On the day of his repose, nearly all Kiev citizens gathered to give him the last kiss and ask for his prayers. Brothers of the deceased saint, Izyaslav and Vladimir, wept for him more than anyone. Izyaslav sent to the abbot and besought him to give him the cross of his late brother, his pillow and a pad for bowing, as a blessing and consolation. The abbot gave the things to Izyaslav saying, ‘According to your faith be a help to you from these things.’

Several months later, Prince Izyaslav fell ill and was at death’s door. The prince’s wife, children and all the boyars were near him awaiting his demise. Having dozed in his bed, the prince raised himself a little and asked for water from the Cave Monastery’s well. When he had said this, he became completely numb and could not utter a word. Water was brought from the Caves along with the hair shirt of St Nicholas Svyatosha sent by the abbot.

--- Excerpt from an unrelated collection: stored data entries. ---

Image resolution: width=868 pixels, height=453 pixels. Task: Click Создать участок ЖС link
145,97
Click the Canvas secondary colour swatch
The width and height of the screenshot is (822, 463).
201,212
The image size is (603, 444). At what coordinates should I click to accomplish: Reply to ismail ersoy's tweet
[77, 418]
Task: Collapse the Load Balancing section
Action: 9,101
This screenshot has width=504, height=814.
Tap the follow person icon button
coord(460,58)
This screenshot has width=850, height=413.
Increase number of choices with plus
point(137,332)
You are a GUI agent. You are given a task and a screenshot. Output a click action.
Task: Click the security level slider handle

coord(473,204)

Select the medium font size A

When the messenger entered the house with the water and the hair shirt, the prince cried out, ‘Nicholas! Nicholas Svyatosha!’ After the prince drank some water and put on the hair shirt he immediately became healthy and everyone glorified God and His saint. Thereafter, Izyaslav put the hair shirt, on every time he became ill. He willed to be buried in it when he reposed.

By prayers of holy the prince, St. Nicholas Svyatosha, may we too find healing for our bodies and souls. Amen!